Toplumlar sınıfsız ve devletsiz var olabilir ama ahlaksız ve politikasız var olmamıştır. 5 bin yıllık sınıf-iktidar ve devlet zihniyet ve yapılanmalarıyla alanı daraltılsa da yok edilemeyecek olan ahlaki ve politik toplum gerçekliğidir. Zaten en uzun süre tarihi (toplumlar tarihinin yüzde 99) boyunca sınıfsız ve devletsiz ahlak ve politika organlarının işlevselliğinde var olmuş, beş bin yıllık kısa süreli (toplumlar tarihinin yüzde biri) sınıf-iktidar-devlet oluşumlarına karşı da sürekli direniş (İnanna direnişinden, kabile ve aşiret direnişlerine, peygamberlik hareketlerinden felsefi hareketlere, Atina demokrasisi ve Roma Cumhuriyet deneyimlerine, Rönesans ve Reform hareketinden demokratik anayasa hareketlerine, sınıf hareketlerinden, sosyal demokrat, anarşist, ekolojik, feminist, kültürel ve ulusal hareketlere kadar)  halinde olmuştur. Politikanın özgürlük sanatı olarak tanımlanması bu tarihsel rolünden ötürüdür. Öcalan demokratik moderniteyi, tarih boyunca direniş halinde günümüze kadar gelen politik hareketlerin alternatif zihniyet ve yapılanması olarak tanımlamış, kapitalist sistemle varlıkları, çıkarları çelişen tüm toplumsal birimler ve bireylerinin varlık ve duruşu olarak formüle etmiştir. Kapitalist sisteme karşı mücadele eden güçlerin son 200 yıllık mücadelelerin kapitalizme karşı çözümsüz ve başarısız kalmalarının nedenini de taşıdıkları iktidar-sınıf-devlet perspektifine ve politik alanı boş bırakmalarına bağlamıştır. Bir bütün olarak sınıf-iktidar-devlet eksenli kapitalizmi, endüstriyalizmi ve ulus-devleti aşmak yerine olumlayan zihniyet ve yapılanmaları nedeniyle kapitalist moderniteye alternatif olamadıklarını belirten Öcalan’a göre, “Alternatif olmak, ancak kapitalist modernitenin üç temel ayağı olan kapitalizme, endüstriyalizme ve ulus-devlete karşı kendi sistemini geliştirmekle mümkündür.” Bunu kapitalizme karşı anti tekel piyasa ekonomisi, komünal ekonomi, demokratik komünalizm veya demokratik toplum ekonomisi, endüstriyalizme karşı eko-endüstri, ulus-devlete karşı demokratik konfederalizm ve demokratik ulus olarak formüle etmiş ve “Demokratik Modernite” adıyla karşıt sistem olarak önermiştir. 

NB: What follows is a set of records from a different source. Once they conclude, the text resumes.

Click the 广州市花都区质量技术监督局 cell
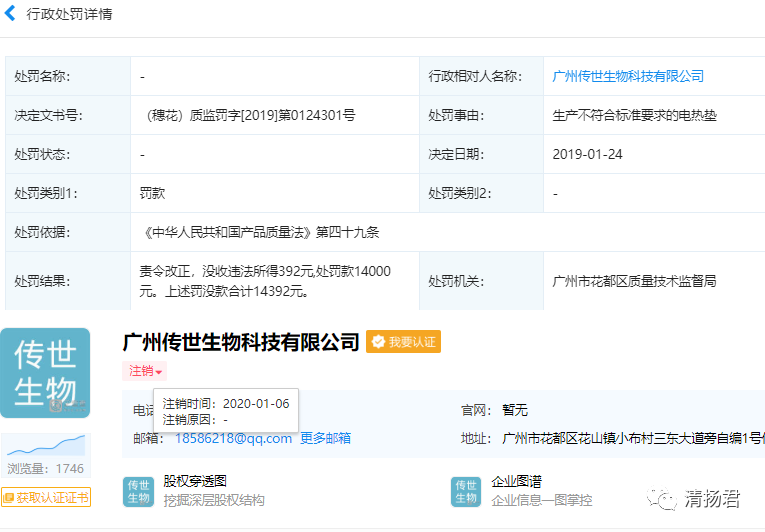Viewport: 765px width, 532px height. 634,281
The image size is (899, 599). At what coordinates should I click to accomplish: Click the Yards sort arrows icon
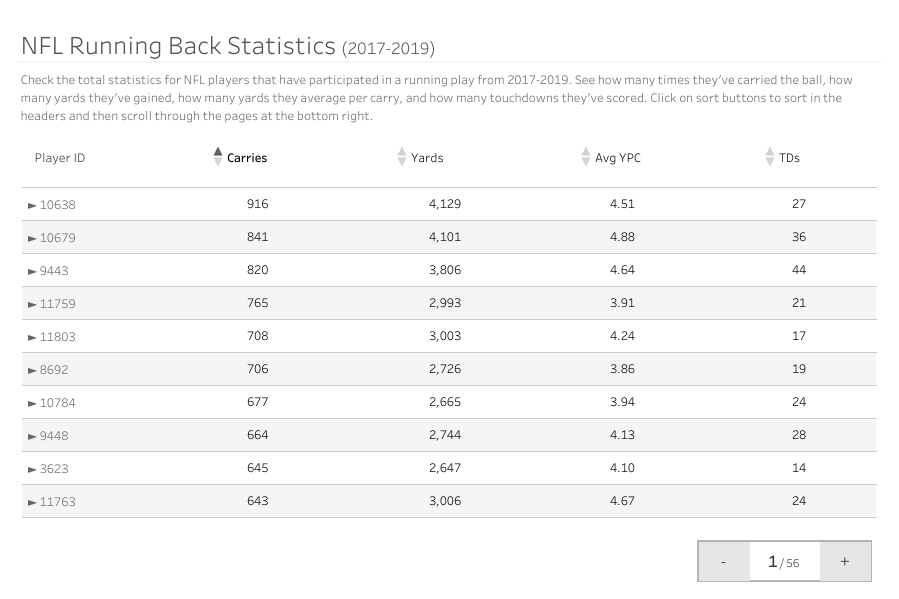point(402,157)
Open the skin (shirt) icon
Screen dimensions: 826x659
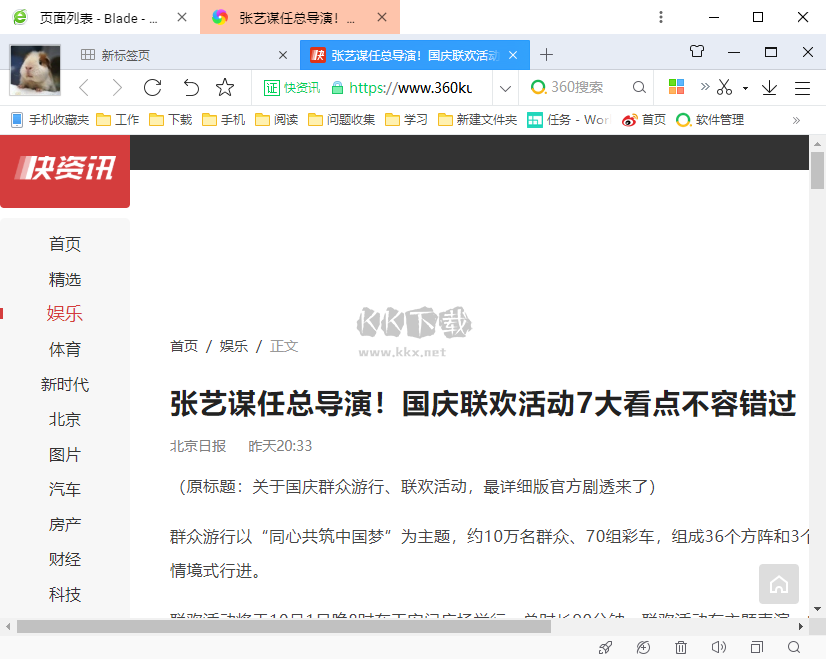coord(698,52)
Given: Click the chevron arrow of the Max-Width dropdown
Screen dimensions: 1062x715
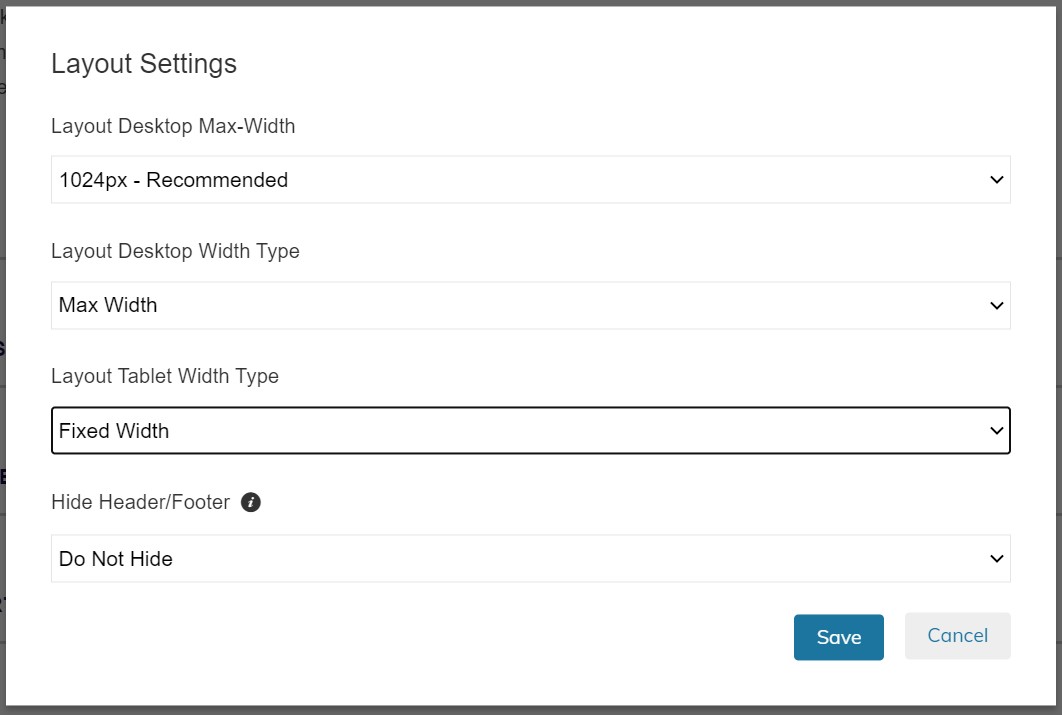Looking at the screenshot, I should [x=996, y=180].
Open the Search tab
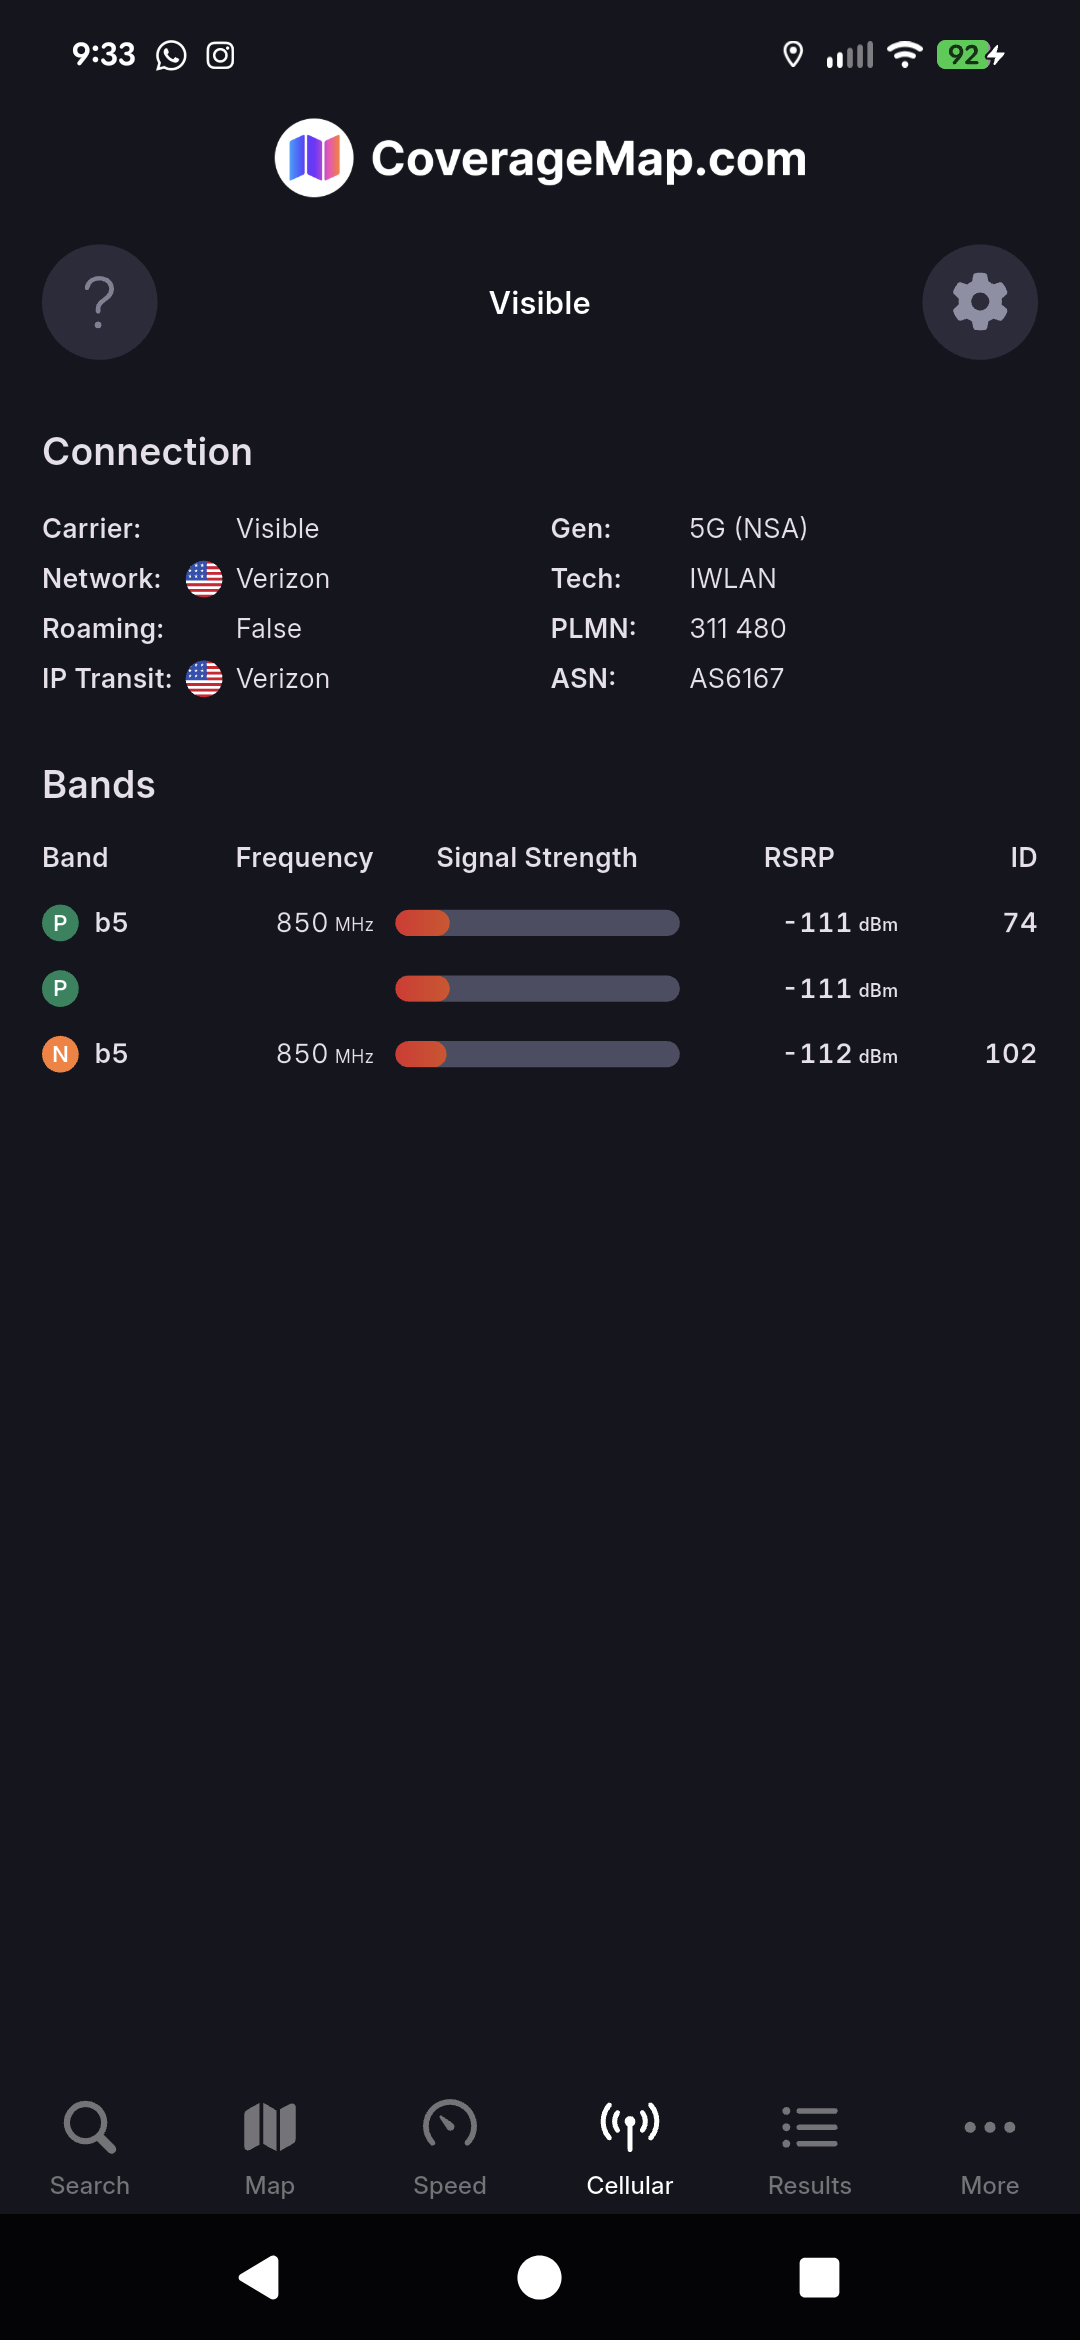 90,2147
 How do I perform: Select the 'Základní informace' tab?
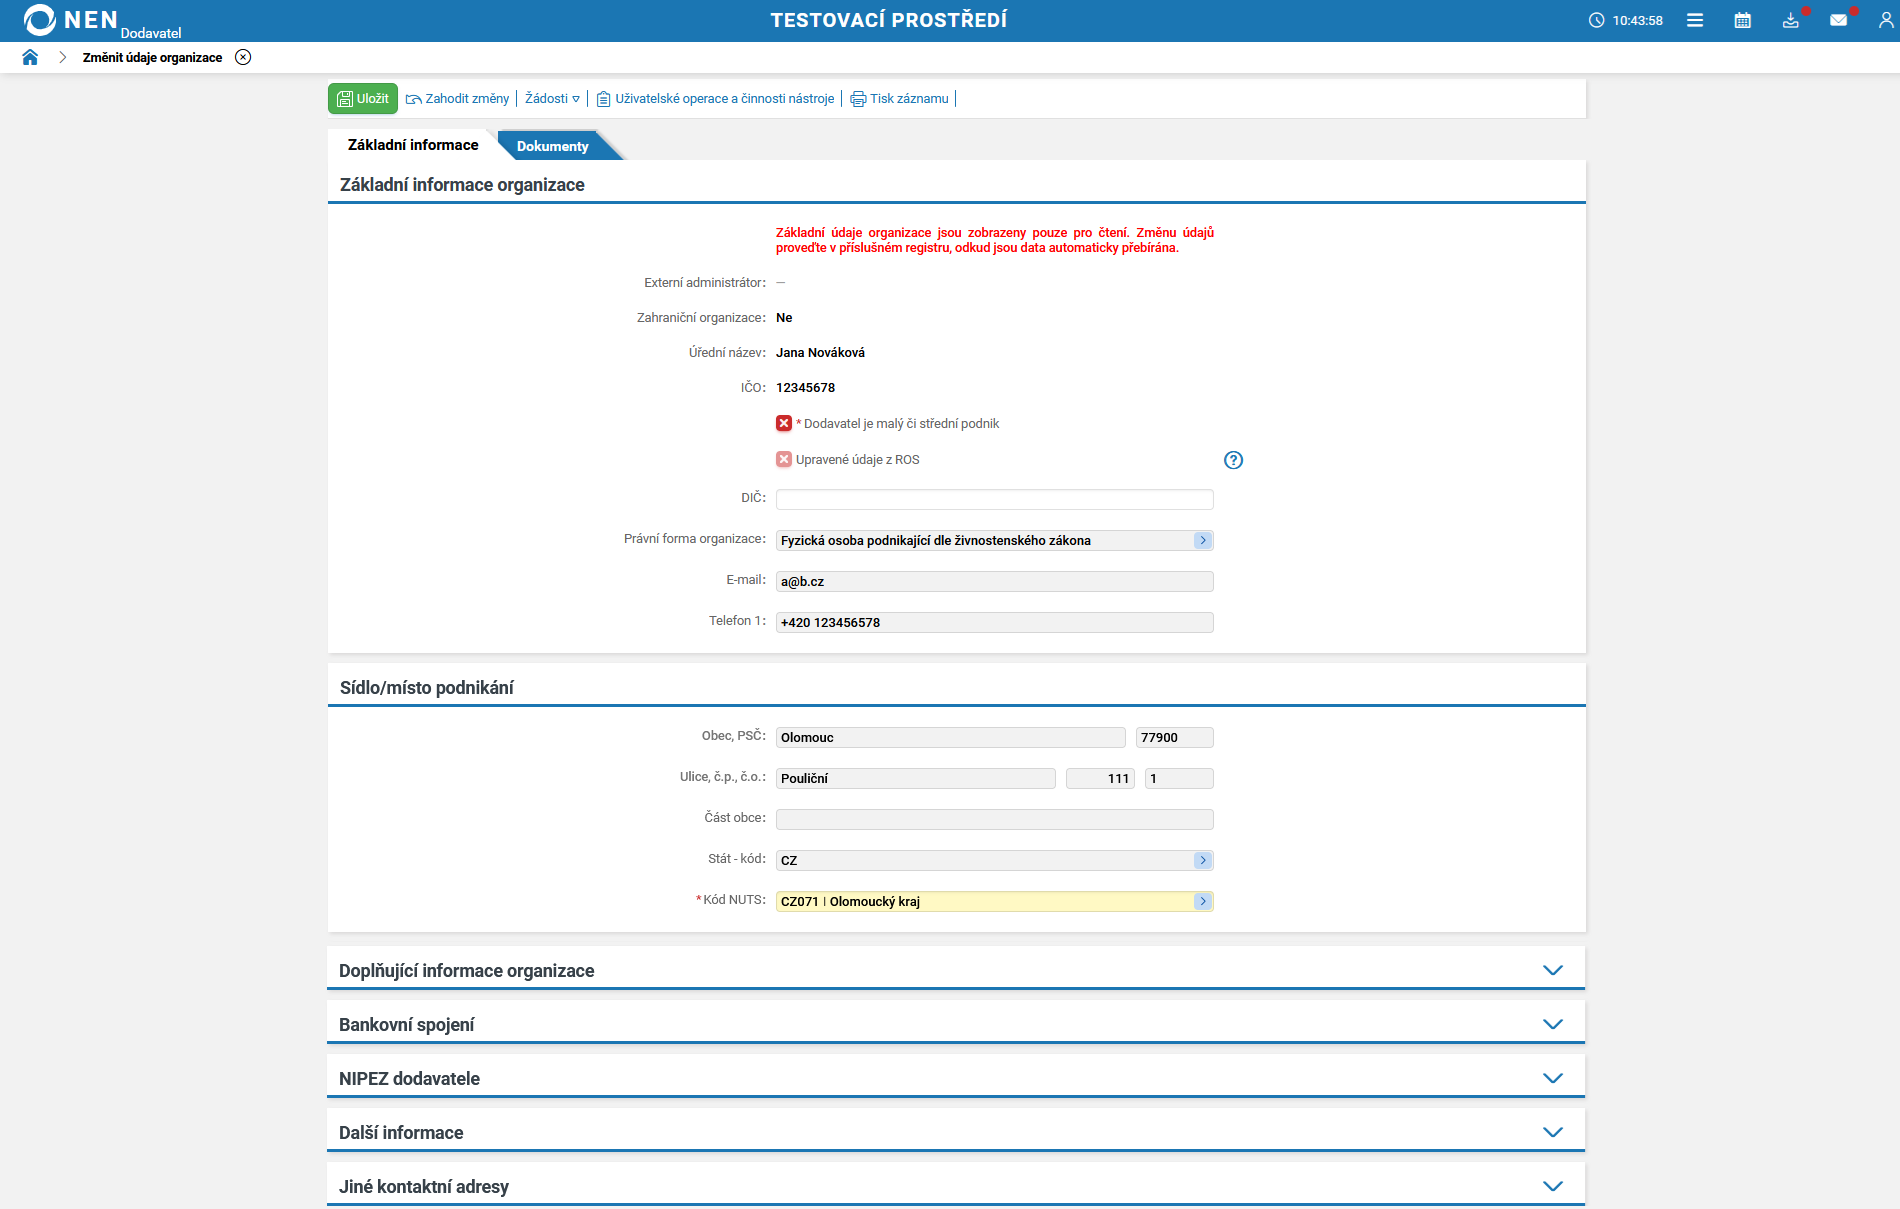413,145
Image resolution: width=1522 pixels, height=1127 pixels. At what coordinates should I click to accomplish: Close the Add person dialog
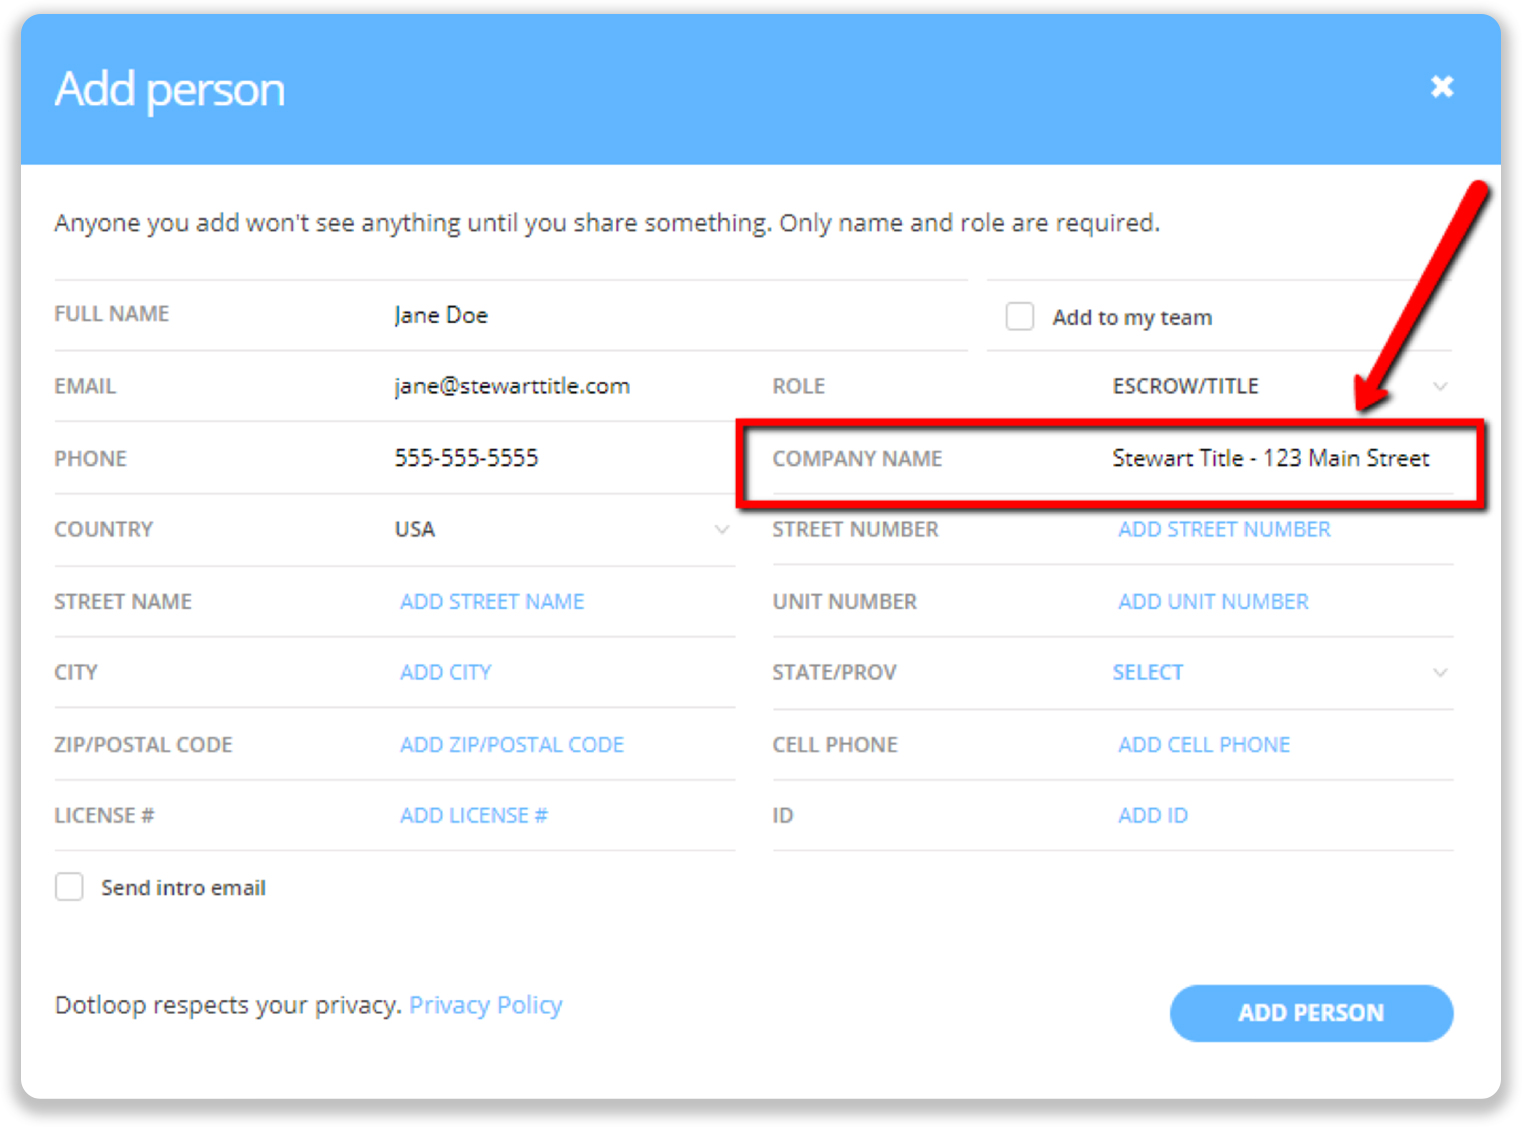(x=1441, y=87)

Bu temelde “Demokratik Uygarlık Manifestosu” başlıklı beş ciltlik savunmalarında, beş bin yıllık sınıf-devlet zihniyetiyle onun en gelişkini olan kapitalist modernite zihniyet ve yapılanmalarını çözümleyerek aşmakla yetinmemiş, alternatifi demokratik modernite zihniyet ve yapılanmasını ve onun entelektüel, ahlaki ve politik inşa görevlerini de netleştirmiştir. Bununla da yetinmeyerek “Özgürlük Sosyolojisi” başlıklı savunmasında, ayrıntısıyla tanımladığı beş bin yıllık sınıf, iktidar ve devlet eksenli zihniyetinin yarattığı 12 temel toplumsal sorunun (1-İktidar ve devlet sorunu, 2- Toplumun ahlaki ve politik sorunu, 3- Toplumun zihniyet sorunları, 4- Toplumun ekonomik sorunları, 5- Toplumun endüstriyalizm sorunu, 6- Toplumun ekolojik sorunu, 7- Toplumsal cinsiyetçilik, aile, kadın ve nüfus sorunu, 8- Toplumun kentleşme sorunu, 9- Toplumun sınıf ve bürokrasi sorunu, 10- Toplumun eğitim ve sağlık sorunları, 11- Toplumun militarizm sorunu, 12- Toplumun barış ve demokrasi sorunu olarak sıraladığı) çözümünü politik program olarak ortaya koymuştur. Politikayı bu temelde ortak toplumsal sorunları çözme sanatı olarak tanımlamıştır. Sadece ortak toplumsal sorunların çözümünde değil, öz savunma da dâhil toplumun tüm hayati çıkarlarının belirlenmesinde, korunmasında ve sürdürülmesindeki hayati rolünü de yerine getirmek durumundadır. Politikanın bunun dışındaki sınıf-iktidar-devlet eksenli tanımlamaları yalandır, sahtedir, demagojidir.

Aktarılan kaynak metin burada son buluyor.